Dotąd przebadano w ten sposób 28 osób. Doktorantka podkreśla, że tak czasochłonne nagrania oraz ich analiza były wielkim wyzwaniem dla lekarzy, którzy oprócz dyżurów i pracy na oddziale mają również przychodnię. Wszystkie badania na potrzeby tego projektu neurolodzy wykonywali po godzinach pracy, co najlepiej świadczy o tym, z jaką powagą traktują szanse, jakie stwarza opracowywana właśnie metoda diagnostyczna.
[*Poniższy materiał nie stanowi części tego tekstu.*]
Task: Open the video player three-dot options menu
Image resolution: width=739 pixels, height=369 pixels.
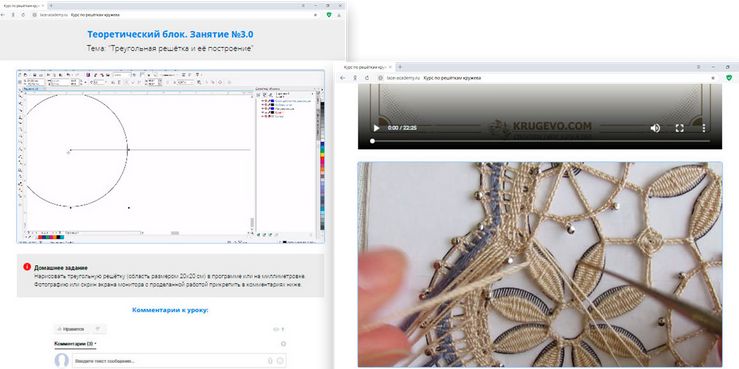Action: click(704, 128)
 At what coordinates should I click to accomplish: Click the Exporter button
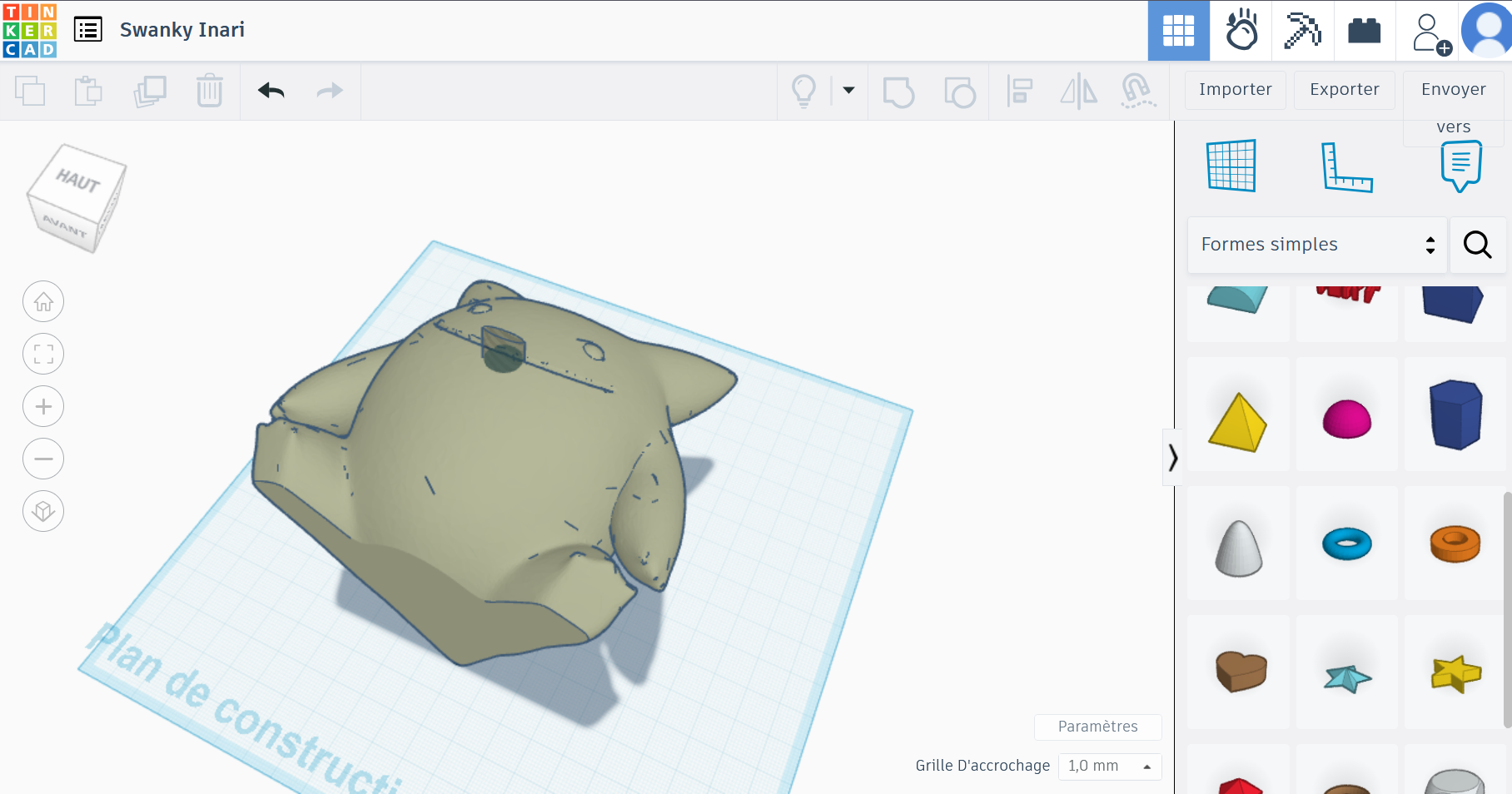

W ramach doktoratu bioinżynier Daria Hemmerling zajmowała się również automatyczną detekcją i monitorowaniem przebiegu schorzeń laryngologicznych. Jej badania dotyczyły zarówno chorób przewlekłych, jak i nagłych. Wyniki dały stuprocentową wykrywalność patologii głosu. Skuteczność w rozróżnianiu poszczególnych chorób wynosiła aż 70 proc., gdzie miarą skuteczności jest stosunek liczby przypadków dobrze zdiagnozowanych do wszystkich analizowanych.

"Taki system budzi duże nadzieje, ale nie oznacza wyeliminowania lekarza specjalisty, który zawsze jest potrzebny. Będzie to raczej narzędzie umożliwiające analizę choroby już podczas pierwszego wywiadu lekarskiego. Zarówno w chorobach laryngologicznych, jak i w chorobie Parkinsona może ono zasugerować drogę postępowania medycznego. Trudno, żeby lekarz poświęcił aż 5 godzin pacjentowi przyjmowanemu do szpitala z podejrzeniem choroby, skoro ma na oddziale 40 innych chorych. Automatyzacja monitorowania i prognostyki pacjentów może ułatwić pracę lekarzy" – ocenia doktorantka.

Dodaje, że pacjenci chętnie uczestniczą w takich badaniach, ponieważ czują, że ich udział może rozwijać naukę i w przyszłości pomóc w leczeniu innych, którzy znajdą się w ich sytuacji. Przy chorobie Parkinsona jest bardzo wąska granica pomiędzy koniecznością podania małej i większej dawki leku. Gdy symptomy choroby zwiększają się, podawana jest większa dawka, ale przekroczenie jej za wcześnie powoduje znaczne pogorszenie stanu zdrowia i objawy silniejsze niż bez zażycia leku. Pacjentom zdarzają się też tzw. zastygnięcia, kiedy mięśnie odmawiają posłuszeństwa. Takie stany prawdopodobnie będzie można przewidzieć i ich uniknąć poprzez odpowiednie przyjęcie leków w czasie.

Protokół do oceny pacjentów z chorobą Parkinsona był stworzony we współpracy logopedów w Polsce, profesorów z Neapolu, z Niemiec, z Czech i profesora z Kolumbii.